Senadores retomam versão anterior do relatório do PL 5.473/2025; emendas sobre remessas ao exterior são rejeitadas e texto seguirá agora para a Câmara dos Deputados
A Comissão de Assuntos Econômicos (CAE) do Senado aprovou nesta terça-feira (2) a prorrogação da isenção de dividendos e lucros distribuídos até abril de 2026, retomando a redação da semana passada do PL 5.473/2025. A decisão ocorreu após pedido direto do líder do governo no Senado, Jaques Wagner (PT-BA), que atuou para reverter a mudança feita na versão apresentada mais cedo pelo relator, senador Eduardo Braga (MDB-AM).
Com a aprovação na CAE, a proposta segue para votação na Câmara dos Deputados, que deve analisar o tema ainda nesta semana como parte da agenda fiscal e tributária prevista para o encerramento de 2025.
Governo intervém para retomar versão que mantém isenção ampliada
A votação na CAE foi marcada por reviravoltas. Pela manhã, Braga havia apresentado um novo relatório retirando a prorrogação da isenção, a pedido do Ministério da Fazenda, que demonstrou resistência a medidas consideradas redutoras de receita. A versão previa que a isenção não seria estendida, encerrando o prazo atual.

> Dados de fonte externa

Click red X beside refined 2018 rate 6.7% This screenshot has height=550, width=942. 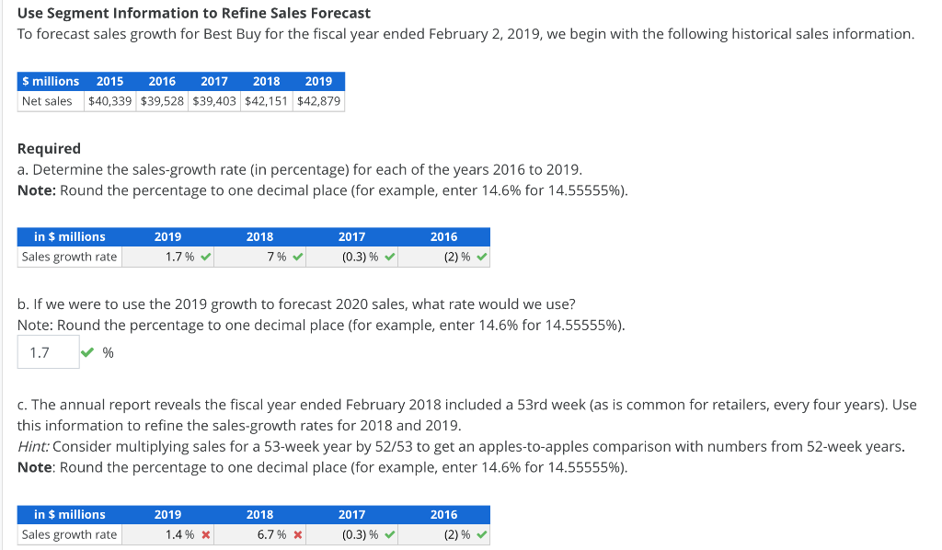pyautogui.click(x=298, y=535)
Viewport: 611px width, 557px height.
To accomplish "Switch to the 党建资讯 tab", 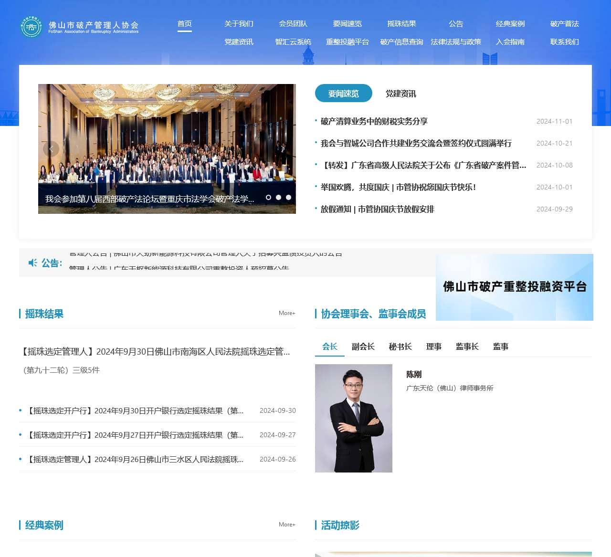I will (401, 94).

No entanto, durante a reunião da comissão, o líder do governo fez um apelo formal para restabelecer o texto acordado na semana passada, que mantinha a prorrogação até abril de 2026. Segundo Wagner, a medida cria uma transição mais suave para empresas, investidores e estruturas societárias que dependem de previsibilidade para reorganizações tributárias.
A movimentação do governo gerou alinhamento entre líderes partidários, resultando na aprovação da versão anterior.

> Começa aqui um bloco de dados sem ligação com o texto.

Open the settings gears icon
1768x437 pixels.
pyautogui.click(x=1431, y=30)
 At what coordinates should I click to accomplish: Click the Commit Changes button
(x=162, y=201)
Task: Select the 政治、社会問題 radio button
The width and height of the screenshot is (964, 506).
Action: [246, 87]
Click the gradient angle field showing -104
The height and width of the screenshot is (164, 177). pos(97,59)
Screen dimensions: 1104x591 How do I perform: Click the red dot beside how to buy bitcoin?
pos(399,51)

Prorrogação atende demanda de empresas e investidores por previsibilidade
A manutenção da isenção até abril de 2026 atende a reivindicações de setores econômicos que vinham pressionando por prazo adicional. Entre os argumentos apresentados em debates recentes:
- reorganizações societárias em curso poderiam ser afetadas sem a transição;
- fundos de investimento, holdings e estruturas com grande volume de distribuição buscavam mais tempo para adaptação;
- empresas listadas e multinacionais defendiam previsibilidade tributária para o início de 2026.
Embora a Fazenda tenha externado preocupação com o impacto fiscal, avaliou-se que a reversão imediata poderia gerar instabilidade e retrabalhos tributários significativos na virada do ano.
Emendas sobre remessas ao exterior são rejeitadas pela comissão
A CAE também analisou emendas que tratavam da tributação de remessas ao exterior, apresentadas por parlamentares ligados aos setores de energia, infraestrutura e investimento estrangeiro. As propostas buscavam ajustes específicos para operações envolvendo investidores internacionais, projetos de geração e transmissão, e estruturas de óleo e gás.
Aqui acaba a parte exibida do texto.